The Champion for the Diploma in MPD, and man behind entrepreneurial support company C2M, visited the centre to talk to Diploma students from Sunderland about innovation, invention, intellectual property, entrepreneurship and patents.
Gary has welcomed the Diploma in MPD as a positive move for the sector, which will produce youngsters with skills suited to employers’ needs. He said: “Students leaving school aren’t well prepared for the real world. That’s no reflection on the standards of teaching, but teachers haven’t had the right material. The Diploma in MPD has allowed them to present a course that is tailored to the employer’s point of view.”
Gary began his career as a toolmaker, before working for blue-chip companies such as Airbus, JCB and McDonald Douglas. He founded C2M, or ‘Concept to Manufacture’, in 2004, which specialises in turning clients’ ideas into novel and imaginative products. The company has helped approximately 180 other firms take their ideas through to manufacture and stipulates that its clients’ products must be made in the UK.
The introduction of the Diploma for MPD is a welcome step for youngsters, Gary said, which will tailor their skills to develop their personal goals and ambitions. He said: “I came from a pit village in County Durham. My family were in the mines and my brothers became engineers. Kids were taught in a much stricter manner back then, but there wasn’t the understanding of what the kids wanted to do as there is now with this Diploma.”
Gary visits two or three schools a month to keep in touch with how youngsters are doing with the Diploma in MPD. He said: “Unless you get into schools, you won’t understand what they need. The Chief Executive who just turns up at a launch party to say how well his team has done doesn’t wash with me.”
He took the opportunity at the event at the Pallion Centre to talk to students about Intellectual Property and its role in product development. “I know several companies that have had their fingers burned, where six months down the line they found out that someone else had a similar idea to their own.”

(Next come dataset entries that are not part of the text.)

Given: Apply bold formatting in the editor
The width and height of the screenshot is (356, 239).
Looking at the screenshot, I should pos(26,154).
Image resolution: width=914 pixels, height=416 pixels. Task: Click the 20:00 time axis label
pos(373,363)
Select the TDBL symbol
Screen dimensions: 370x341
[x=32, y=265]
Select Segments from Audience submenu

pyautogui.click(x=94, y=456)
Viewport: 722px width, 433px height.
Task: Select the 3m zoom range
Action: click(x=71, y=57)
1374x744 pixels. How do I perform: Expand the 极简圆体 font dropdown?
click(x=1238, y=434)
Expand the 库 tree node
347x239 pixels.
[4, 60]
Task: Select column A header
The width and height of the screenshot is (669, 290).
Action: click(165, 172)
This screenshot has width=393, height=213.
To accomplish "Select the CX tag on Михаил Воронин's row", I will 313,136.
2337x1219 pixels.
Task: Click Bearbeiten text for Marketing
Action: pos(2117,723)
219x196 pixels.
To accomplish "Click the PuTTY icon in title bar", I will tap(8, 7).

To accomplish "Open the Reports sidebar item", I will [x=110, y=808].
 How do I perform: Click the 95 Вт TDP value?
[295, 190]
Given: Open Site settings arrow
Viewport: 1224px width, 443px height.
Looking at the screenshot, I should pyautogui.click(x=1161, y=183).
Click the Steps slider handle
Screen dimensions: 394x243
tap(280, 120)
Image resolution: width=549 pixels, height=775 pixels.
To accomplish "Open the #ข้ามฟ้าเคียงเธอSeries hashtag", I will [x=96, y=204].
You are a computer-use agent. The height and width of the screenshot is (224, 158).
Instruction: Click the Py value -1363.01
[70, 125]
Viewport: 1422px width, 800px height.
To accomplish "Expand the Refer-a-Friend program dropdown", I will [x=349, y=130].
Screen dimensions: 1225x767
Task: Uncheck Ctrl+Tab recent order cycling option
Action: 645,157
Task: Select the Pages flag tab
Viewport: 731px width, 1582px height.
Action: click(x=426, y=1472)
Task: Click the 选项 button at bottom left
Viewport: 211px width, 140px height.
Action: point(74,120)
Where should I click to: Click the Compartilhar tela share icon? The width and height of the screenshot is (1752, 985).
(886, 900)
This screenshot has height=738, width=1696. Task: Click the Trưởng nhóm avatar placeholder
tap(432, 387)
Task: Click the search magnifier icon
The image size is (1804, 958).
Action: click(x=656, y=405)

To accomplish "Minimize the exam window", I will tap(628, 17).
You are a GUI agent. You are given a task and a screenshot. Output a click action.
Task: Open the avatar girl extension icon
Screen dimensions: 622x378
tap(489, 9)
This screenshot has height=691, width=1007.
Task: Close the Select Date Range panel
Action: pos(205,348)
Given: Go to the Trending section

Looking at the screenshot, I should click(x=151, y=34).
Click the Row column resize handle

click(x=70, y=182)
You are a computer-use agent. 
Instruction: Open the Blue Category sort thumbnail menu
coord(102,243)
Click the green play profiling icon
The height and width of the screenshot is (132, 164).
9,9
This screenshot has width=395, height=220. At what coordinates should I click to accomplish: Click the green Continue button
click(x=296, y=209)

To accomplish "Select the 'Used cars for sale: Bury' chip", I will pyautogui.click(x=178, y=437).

The Pallion Centre draws from 17 schools in Sunderland to provide 14 to 19 year olds with a learning centre for the Diploma in MPD. David Holyoak is Technology Development Manager at Monkwearmouth School and seconded to Sunderland Futures as Head of Department for the Diploma in MPD, and welcomed Gary’s visit to the Pallion Centre. He said: “We are trying to bring learning to life and making the Diploma in MPD real for the students. The Diploma is different because of employer engagement. The students on this course are excellent prospects and employers and higher education institutions should be falling over each other to have them. They are a joy to teach.”